Incluir la función de Compliance en el Código de Buen Gobierno de las Sociedades Cotizadas como punto adicional en la Recomendación 46 es la principal propuesta de ASCOM. La existencia de una unidad de cumplimiento normativo, o “Compliance”, es un elemento esencial para construir un sistema de control de riesgos eficaz, ya que sin ella el modelo quedaría incompleto y la identificación y el control de los riesgos puede sufrir debilidades y lagunas, aclara la asociación en su escrito. Se aprovecharía así la consulta pública para incorporar esta función de compliance reconocida por un regulador de la importancia de la CNMV.

Otras de las cuestiones que plantea la asociación en relación a la recomendación 45 es establecer un modelo de control de riesgos basado en “tres líneas de defensa”, siendo la primera línea de defensa las unidades de negocio; la segunda, las unidades de prevención y control- tales como la unidad de control y gestión de riesgos y la unidad de cumplimiento normativo-; y la tercera, auditoría interna.

ASCOM justifica esta petición haciendo referencia a que la CNMV, en su Circular 1/2014, de 26 de febrero, sobre los requisitos de organización interna y de las funciones de control de las entidades que prestan servicios de inversión. En esta circular se exige que la estructura organizativa de las entidades comprenda una unidad que desarrolle la función de cumplimiento normativo, una unidad que realice la función de gestión de riesgos y una unidad que desempeñe la función de auditoría interna.

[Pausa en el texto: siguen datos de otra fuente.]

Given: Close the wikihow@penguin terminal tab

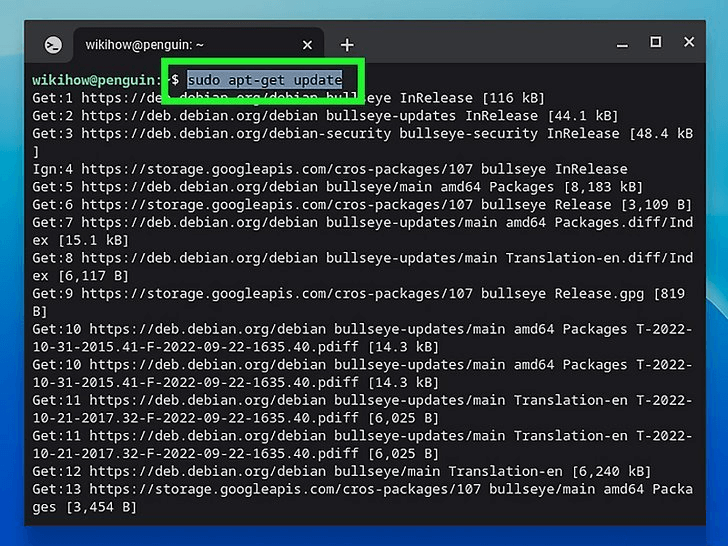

Como comenta la asociación en su escrito, “no parece razonable que los requisitos de organización interna recomendados por la CNMV a las sociedades cotizadas sean menos exigentes que las que la propia CNMV ordena a las empresas de servicios de inversión”.

ASCOM entiende que se debe exigir que la función de Compliance de las sociedades cotizadas tengan las siguientes características, siguiendo las pautas que la propia CNMV establece en la Circular 1/2014:

  1. Tener como responsable a una persona u órgano en la organización con suficiente formación y autoridad para promover su independencia, contar con personal con los conocimientos y experiencia profesional suficientes, disponer de los medios técnicos adecuados y tener acceso a los procesos internos, información necesaria y actividades de las entidades para garantizar una amplia cobertura de la función de cumplimiento normativo con carácter permanente.
  2. Actuar con independencia en el ejercicio profesional. A estos efectos y con carácter general, las personas encargadas del desarrollo de la función de cumplimiento normativo no podrán participar en la prestación de los servicios y actividades que controlan con el fin de que no se encuentren sometidas o perjudicadas por la influencia indebida que pudieran ejercer personas de otras áreas de actividad de la entidad. Asimismo, y en caso de que perciban una remuneración variable, esta deberá basarse, principalmente, en la consecución de objetivos relacionados con sus funciones, con independencia de los resultados del área de negocio que controlen.
  3. Identificar y evaluar periódicamente los riesgos de incumplimiento normativo en las distintas áreas de negocio y contribuir a su gestión de forma eficiente. En este sentido, deberá diseñar un plan de revisión de los procedimientos establecidos, adecuado para prevenir, detectar, corregir y minimizar cualquier riesgo de incumplimiento de las obligaciones impuestas por las normas que resulten de aplicación a la Sociedad y en particular, el riesgo de dichas entidades de sufrir sanciones, pérdida financiera material o de reputación como resultado de incumplir las leyes, regulaciones, normas, estándares de autorregulación y códigos de conducta aplicables a su actividad.
  4. Establecer, de acuerdo con lo señalado en la letra anterior, un programa de supervisión y control actualizado y disponer de las herramientas y metodologías de control adecuadas, entre las que podrán incluirse visitas in situ a las áreas operativas, para verificar que las políticas y procedimientos están efectivamente implantados.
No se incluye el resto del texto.